## The problem
Find the line with "953x731 pixels." and the line with "Viewport: 543px width, 305px height." in the entries below; output exactly those two lines, every line between them, and no others.

▬▬▬

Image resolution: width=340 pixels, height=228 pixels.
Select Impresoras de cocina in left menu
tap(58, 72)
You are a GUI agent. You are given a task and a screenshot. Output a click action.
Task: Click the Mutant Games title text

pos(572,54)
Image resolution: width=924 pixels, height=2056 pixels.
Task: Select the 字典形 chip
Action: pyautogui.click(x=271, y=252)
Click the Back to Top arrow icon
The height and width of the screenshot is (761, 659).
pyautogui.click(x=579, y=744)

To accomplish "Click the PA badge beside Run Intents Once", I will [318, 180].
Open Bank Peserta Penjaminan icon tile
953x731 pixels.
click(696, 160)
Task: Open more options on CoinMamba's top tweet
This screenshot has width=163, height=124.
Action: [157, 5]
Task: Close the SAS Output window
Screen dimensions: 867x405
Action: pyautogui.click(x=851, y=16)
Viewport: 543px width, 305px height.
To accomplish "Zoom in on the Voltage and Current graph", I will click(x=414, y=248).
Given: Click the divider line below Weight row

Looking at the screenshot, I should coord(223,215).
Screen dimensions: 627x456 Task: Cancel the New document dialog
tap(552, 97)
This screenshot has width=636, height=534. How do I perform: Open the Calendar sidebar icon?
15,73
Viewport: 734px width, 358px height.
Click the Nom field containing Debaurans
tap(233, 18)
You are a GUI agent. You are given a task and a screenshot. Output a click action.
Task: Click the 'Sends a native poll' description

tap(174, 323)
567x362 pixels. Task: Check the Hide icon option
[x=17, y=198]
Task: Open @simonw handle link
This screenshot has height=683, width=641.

▬▬▬

## Task output
953x731 pixels.
click(696, 160)
Task: Open more options on CoinMamba's top tweet
This screenshot has width=163, height=124.
Action: [157, 5]
Task: Close the SAS Output window
Screen dimensions: 867x405
Action: pyautogui.click(x=851, y=16)
Viewport: 543px width, 305px height.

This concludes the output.